* Exercise prompt:
The required result is the exact run of lines beginning at the one containing "How do I perform: Click" and ending at the last line of the entries.

Records from a data collection:
* * *
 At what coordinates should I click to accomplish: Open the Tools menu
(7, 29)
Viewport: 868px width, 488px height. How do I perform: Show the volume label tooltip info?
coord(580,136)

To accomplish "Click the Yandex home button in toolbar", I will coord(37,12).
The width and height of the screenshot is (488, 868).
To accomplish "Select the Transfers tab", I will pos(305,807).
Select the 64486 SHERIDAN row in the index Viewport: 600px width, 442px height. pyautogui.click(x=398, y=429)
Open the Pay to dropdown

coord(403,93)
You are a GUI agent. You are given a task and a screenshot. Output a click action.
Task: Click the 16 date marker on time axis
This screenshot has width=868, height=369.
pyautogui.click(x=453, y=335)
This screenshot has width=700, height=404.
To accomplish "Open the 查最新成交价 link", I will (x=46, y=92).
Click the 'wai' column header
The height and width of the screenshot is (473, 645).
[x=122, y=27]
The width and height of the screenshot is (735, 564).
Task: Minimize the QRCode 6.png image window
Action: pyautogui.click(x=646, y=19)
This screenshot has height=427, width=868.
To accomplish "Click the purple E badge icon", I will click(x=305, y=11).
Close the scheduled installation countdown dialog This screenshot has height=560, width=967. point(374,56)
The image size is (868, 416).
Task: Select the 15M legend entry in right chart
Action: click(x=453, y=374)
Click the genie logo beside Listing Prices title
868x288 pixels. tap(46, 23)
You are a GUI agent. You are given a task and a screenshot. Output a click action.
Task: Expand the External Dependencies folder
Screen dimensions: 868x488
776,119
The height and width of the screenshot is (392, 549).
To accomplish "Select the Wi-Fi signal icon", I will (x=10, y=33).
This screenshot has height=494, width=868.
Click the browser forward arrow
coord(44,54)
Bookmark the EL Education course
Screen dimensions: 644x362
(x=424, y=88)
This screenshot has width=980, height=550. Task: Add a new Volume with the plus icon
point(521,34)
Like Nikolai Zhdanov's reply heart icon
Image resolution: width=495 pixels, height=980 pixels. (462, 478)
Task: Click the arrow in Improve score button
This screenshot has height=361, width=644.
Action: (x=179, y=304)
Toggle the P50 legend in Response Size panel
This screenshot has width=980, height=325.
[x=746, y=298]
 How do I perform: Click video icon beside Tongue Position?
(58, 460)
* * *
* Answer to this task:
 How do I perform: Click video icon beside Tongue Position?
(58, 460)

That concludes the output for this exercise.